CHALLENGE => For each statement below, say yes or no to whether it agrees with the P-38L Pathfinder excerpt below, and quote the deciding words from the excerpt. (a) The Pathfinder carried no armament. (b) The production conversions were done by Lockheed's Dallas Modification Center. (c) The kit includes two photo etched sheets.

The P-38L "Pathfinder" was a modification based on P-38J and L airframes intended for radar bombing and mapping missions. The aircraft was unarmed, and featured a completely new forward nose section which provided room for an AN/APS-15 Bombing Through Overcast (BTO) radar installation, also known as "Mickey Radar" and an operator. The nose was opaque, and side windows were provided for the second crew member. Although the prototype was a P-38J, the production conversions, which were done by Lockheed's Dallas Modification Center, were P-38L's. These were believed to have been designated P-38L-3-LO. Only a small number was produced, but most of these were sent to Europe where they were used operationally during 1945.

Opening the Box
The kit itself contains 7 sprues and one photo etched sheet. In the box, the molding looks excellent. This kit obviously is a development of a previous kit that I have not seen, probably of a P-38J or L. A few parts, notably a set of "Christmas Tree" rockets and their racks, are extra, and will not be used.

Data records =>
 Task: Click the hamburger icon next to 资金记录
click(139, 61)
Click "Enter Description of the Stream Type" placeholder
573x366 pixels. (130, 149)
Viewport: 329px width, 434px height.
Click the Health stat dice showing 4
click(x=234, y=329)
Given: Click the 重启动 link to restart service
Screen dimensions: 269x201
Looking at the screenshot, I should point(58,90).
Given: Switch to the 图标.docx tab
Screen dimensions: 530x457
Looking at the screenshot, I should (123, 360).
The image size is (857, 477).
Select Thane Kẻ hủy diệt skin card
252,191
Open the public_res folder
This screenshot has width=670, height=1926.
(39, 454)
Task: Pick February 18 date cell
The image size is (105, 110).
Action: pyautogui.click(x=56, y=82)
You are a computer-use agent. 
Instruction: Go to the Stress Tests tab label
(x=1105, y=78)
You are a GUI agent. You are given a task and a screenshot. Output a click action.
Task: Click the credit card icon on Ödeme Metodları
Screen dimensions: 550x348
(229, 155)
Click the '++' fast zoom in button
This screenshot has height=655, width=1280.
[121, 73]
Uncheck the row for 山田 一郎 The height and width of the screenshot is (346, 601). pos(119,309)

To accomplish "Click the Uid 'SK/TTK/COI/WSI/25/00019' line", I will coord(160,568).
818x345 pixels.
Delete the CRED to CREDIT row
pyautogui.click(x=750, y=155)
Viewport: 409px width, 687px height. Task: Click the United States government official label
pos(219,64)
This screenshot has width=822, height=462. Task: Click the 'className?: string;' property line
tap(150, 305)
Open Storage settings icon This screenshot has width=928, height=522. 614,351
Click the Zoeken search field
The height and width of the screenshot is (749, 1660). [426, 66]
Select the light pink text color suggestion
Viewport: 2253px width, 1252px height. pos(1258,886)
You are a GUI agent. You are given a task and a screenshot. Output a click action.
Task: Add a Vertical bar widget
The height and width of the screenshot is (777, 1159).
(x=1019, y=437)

RESULT OF THIS EXERCISE =>
(a) Yes: "The aircraft was unarmed"
(b) Yes: "the production conversions, which were done by Lockheed's Dallas Modification Center, were P-38L's"
(c) No: "The kit itself contains 7 sprues and one photo etched sheet."